Stored items
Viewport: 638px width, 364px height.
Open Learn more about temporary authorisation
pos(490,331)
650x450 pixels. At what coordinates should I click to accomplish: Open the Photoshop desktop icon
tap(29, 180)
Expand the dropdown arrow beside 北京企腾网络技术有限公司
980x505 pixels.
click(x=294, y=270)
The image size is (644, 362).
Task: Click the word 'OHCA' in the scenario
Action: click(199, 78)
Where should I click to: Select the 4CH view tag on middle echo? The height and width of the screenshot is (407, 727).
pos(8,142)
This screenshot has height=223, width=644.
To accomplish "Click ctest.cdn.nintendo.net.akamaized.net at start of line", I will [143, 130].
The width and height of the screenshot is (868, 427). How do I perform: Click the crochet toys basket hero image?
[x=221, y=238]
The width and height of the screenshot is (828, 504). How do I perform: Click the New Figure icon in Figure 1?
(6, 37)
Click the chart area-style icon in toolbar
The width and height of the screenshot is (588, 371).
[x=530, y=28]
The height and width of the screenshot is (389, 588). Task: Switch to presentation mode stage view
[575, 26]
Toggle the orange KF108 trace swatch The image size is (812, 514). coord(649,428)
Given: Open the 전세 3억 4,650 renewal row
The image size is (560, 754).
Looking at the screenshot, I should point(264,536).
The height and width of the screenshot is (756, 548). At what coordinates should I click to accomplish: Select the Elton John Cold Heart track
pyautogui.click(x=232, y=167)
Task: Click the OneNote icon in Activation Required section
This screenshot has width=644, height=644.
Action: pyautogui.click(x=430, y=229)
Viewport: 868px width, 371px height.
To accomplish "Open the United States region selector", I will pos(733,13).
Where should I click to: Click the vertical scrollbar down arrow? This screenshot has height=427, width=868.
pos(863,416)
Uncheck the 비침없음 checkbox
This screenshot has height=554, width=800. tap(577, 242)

:: Work request ::
Copy the entries exactly as they appear.

:: Response to this exercise ::
Viewport: 638px width, 364px height.
Open Learn more about temporary authorisation
pos(490,331)
650x450 pixels. At what coordinates should I click to accomplish: Open the Photoshop desktop icon
tap(29, 180)
Expand the dropdown arrow beside 北京企腾网络技术有限公司
980x505 pixels.
click(x=294, y=270)
The image size is (644, 362).
Task: Click the word 'OHCA' in the scenario
Action: click(199, 78)
Where should I click to: Select the 4CH view tag on middle echo? The height and width of the screenshot is (407, 727).
pos(8,142)
This screenshot has height=223, width=644.
To accomplish "Click ctest.cdn.nintendo.net.akamaized.net at start of line", I will [143, 130].
The width and height of the screenshot is (868, 427). How do I perform: Click the crochet toys basket hero image?
[x=221, y=238]
The width and height of the screenshot is (828, 504). How do I perform: Click the New Figure icon in Figure 1?
(6, 37)
Click the chart area-style icon in toolbar
The width and height of the screenshot is (588, 371).
[x=530, y=28]
The height and width of the screenshot is (389, 588). Task: Switch to presentation mode stage view
[575, 26]
Toggle the orange KF108 trace swatch The image size is (812, 514). coord(649,428)
Given: Open the 전세 3억 4,650 renewal row
The image size is (560, 754).
Looking at the screenshot, I should point(264,536).
The height and width of the screenshot is (756, 548). At what coordinates should I click to accomplish: Select the Elton John Cold Heart track
pyautogui.click(x=232, y=167)
Task: Click the OneNote icon in Activation Required section
This screenshot has width=644, height=644.
Action: pyautogui.click(x=430, y=229)
Viewport: 868px width, 371px height.
To accomplish "Open the United States region selector", I will pos(733,13).
Where should I click to: Click the vertical scrollbar down arrow? This screenshot has height=427, width=868.
pos(863,416)
Uncheck the 비침없음 checkbox
This screenshot has height=554, width=800. tap(577, 242)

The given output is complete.